CoVariance Filters and Neural Networks over Hilbert Spaces
(2509.13178v1)
Published 16 Sep 2025 in cs.LG and eess.SP
Abstract: CoVariance Neural Networks (VNNs) perform graph convolutions on the empirical covariance matrix of signals defined over finite-dimensional Hilbert spaces, motivated by robustness and transferability properties. Yet, little is known about how these arguments extend to infinite-dimensional Hilbert spaces. In this work, we take a first step by introducing a novel convolutional learning framework for signals defined over infinite-dimensional Hilbert spaces, centered on the (empirical) covariance operator.

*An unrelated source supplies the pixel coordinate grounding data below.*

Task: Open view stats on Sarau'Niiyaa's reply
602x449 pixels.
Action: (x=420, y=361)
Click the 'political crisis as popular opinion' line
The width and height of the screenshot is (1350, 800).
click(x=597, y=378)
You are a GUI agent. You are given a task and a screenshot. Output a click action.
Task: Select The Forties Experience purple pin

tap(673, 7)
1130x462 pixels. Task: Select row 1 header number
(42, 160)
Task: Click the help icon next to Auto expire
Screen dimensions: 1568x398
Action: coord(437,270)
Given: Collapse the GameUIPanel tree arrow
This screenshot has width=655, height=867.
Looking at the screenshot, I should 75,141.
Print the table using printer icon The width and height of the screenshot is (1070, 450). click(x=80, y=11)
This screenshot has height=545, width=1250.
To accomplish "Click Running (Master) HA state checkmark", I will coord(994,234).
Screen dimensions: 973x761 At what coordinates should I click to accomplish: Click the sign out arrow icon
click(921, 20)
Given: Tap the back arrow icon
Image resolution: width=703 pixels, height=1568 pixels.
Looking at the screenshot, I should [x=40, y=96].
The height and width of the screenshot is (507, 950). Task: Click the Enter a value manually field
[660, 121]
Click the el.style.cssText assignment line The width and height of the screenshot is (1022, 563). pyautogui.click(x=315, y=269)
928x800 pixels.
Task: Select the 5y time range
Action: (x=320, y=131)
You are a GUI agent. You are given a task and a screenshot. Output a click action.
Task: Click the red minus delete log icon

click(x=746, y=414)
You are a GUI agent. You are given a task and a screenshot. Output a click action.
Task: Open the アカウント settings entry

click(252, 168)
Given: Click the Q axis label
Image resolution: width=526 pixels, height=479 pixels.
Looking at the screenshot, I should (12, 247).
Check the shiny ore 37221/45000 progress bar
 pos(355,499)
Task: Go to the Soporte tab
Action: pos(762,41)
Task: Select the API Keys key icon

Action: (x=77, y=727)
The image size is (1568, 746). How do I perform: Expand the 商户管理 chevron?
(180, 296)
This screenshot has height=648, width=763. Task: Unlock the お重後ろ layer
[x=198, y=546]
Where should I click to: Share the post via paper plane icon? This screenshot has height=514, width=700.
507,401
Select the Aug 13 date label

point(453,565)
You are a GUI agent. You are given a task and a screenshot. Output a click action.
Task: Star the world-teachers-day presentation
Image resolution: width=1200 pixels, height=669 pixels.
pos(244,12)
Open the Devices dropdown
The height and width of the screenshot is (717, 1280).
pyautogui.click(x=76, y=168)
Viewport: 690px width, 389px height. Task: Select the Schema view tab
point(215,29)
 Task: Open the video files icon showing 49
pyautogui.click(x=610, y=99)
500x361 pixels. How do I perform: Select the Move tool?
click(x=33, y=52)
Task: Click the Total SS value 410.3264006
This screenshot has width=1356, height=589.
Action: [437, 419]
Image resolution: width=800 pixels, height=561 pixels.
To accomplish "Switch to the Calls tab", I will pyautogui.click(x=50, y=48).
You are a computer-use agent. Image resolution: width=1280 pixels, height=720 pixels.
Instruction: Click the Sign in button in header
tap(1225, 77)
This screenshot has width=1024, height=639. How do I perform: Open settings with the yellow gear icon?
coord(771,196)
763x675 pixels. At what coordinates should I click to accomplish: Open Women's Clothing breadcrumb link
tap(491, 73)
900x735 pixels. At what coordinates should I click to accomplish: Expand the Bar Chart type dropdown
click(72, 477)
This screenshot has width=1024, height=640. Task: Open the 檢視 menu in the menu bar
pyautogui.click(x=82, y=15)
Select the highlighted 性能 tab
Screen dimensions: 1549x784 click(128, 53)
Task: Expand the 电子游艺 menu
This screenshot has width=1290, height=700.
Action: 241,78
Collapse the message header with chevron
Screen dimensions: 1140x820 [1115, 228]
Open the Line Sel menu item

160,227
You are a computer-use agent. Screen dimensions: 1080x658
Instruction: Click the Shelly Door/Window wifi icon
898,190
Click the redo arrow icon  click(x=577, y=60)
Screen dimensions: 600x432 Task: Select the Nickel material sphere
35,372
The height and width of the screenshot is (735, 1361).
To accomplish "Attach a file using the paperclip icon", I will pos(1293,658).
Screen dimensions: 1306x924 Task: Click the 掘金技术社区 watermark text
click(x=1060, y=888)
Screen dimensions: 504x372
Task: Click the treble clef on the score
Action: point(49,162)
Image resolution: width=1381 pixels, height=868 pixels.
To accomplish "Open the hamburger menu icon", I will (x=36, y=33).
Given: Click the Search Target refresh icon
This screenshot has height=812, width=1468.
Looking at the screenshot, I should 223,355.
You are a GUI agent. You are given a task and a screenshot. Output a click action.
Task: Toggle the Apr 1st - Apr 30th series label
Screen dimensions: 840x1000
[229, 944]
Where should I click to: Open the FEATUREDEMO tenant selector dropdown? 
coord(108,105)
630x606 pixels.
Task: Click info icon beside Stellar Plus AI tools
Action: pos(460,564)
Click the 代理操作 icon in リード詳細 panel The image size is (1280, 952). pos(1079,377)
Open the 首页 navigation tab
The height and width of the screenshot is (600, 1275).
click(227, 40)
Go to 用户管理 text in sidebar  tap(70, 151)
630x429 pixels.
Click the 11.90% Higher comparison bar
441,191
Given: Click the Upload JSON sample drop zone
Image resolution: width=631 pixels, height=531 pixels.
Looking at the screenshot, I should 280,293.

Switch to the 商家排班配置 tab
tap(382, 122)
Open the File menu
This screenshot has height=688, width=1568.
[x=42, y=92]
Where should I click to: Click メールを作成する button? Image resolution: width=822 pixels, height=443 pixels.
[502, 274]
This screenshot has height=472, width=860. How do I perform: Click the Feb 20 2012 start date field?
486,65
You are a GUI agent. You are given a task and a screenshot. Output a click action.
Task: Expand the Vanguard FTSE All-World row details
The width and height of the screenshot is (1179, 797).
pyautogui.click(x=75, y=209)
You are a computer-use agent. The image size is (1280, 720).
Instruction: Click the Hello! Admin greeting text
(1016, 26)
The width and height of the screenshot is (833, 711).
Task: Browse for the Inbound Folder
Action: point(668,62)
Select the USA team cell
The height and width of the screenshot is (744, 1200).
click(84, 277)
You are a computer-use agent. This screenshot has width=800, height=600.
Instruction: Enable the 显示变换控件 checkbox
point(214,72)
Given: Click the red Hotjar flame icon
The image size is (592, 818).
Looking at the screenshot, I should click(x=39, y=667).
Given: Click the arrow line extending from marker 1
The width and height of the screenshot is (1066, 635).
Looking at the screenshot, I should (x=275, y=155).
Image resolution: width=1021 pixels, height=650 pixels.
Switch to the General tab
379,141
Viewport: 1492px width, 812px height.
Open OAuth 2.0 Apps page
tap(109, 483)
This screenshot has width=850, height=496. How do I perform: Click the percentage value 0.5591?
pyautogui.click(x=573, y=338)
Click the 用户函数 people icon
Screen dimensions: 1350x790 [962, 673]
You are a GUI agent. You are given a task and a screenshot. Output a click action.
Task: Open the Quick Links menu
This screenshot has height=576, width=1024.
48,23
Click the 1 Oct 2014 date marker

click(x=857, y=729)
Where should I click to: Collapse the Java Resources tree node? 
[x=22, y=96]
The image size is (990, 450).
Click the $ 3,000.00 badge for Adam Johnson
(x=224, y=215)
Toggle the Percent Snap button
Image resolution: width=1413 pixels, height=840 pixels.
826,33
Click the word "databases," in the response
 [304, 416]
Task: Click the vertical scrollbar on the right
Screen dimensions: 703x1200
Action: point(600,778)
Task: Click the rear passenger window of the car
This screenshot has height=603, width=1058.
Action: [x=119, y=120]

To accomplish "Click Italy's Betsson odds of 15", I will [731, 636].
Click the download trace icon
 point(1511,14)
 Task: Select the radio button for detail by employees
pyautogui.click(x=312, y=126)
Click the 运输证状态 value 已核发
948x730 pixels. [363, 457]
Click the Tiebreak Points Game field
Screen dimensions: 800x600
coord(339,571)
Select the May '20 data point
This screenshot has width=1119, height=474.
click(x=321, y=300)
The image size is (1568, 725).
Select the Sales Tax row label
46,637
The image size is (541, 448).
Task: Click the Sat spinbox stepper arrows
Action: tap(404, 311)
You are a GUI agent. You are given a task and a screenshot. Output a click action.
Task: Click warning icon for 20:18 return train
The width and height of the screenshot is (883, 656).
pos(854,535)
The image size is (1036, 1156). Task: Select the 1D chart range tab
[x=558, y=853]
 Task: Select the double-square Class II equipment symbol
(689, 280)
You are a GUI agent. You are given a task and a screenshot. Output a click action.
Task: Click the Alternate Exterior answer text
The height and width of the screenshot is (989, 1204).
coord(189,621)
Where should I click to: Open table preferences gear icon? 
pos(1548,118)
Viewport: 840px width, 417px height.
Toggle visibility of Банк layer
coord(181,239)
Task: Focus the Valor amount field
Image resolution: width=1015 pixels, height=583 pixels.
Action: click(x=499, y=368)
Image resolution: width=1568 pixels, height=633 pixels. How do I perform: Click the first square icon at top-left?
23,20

We constructively define Hilbert coVariance Filters (HVFs) and design Hilbert coVariance Networks (HVNs) as stacks of HVF filterbanks with nonlinear activations. We propose a principled discretization procedure, and we prove that empirical HVFs can recover the Functional PCA (FPCA) of the filtered signals. We then describe the versatility of our framework with examples ranging from multivariate real-valued functions to reproducing kernel Hilbert spaces. Finally, we validate HVNs on both synthetic and real-world time-series classification tasks, showing robust performance compared to MLP and FPCA-based classifiers.
Summary
The paper introduces a framework that extends covariance-based neural networks to infinite-dimensional Hilbert spaces, enabling recovery of FPCA scores.
It develops Hilbert coVariance Filters using both spectral and polynomial methods, ensuring scalability without requiring explicit eigendecomposition.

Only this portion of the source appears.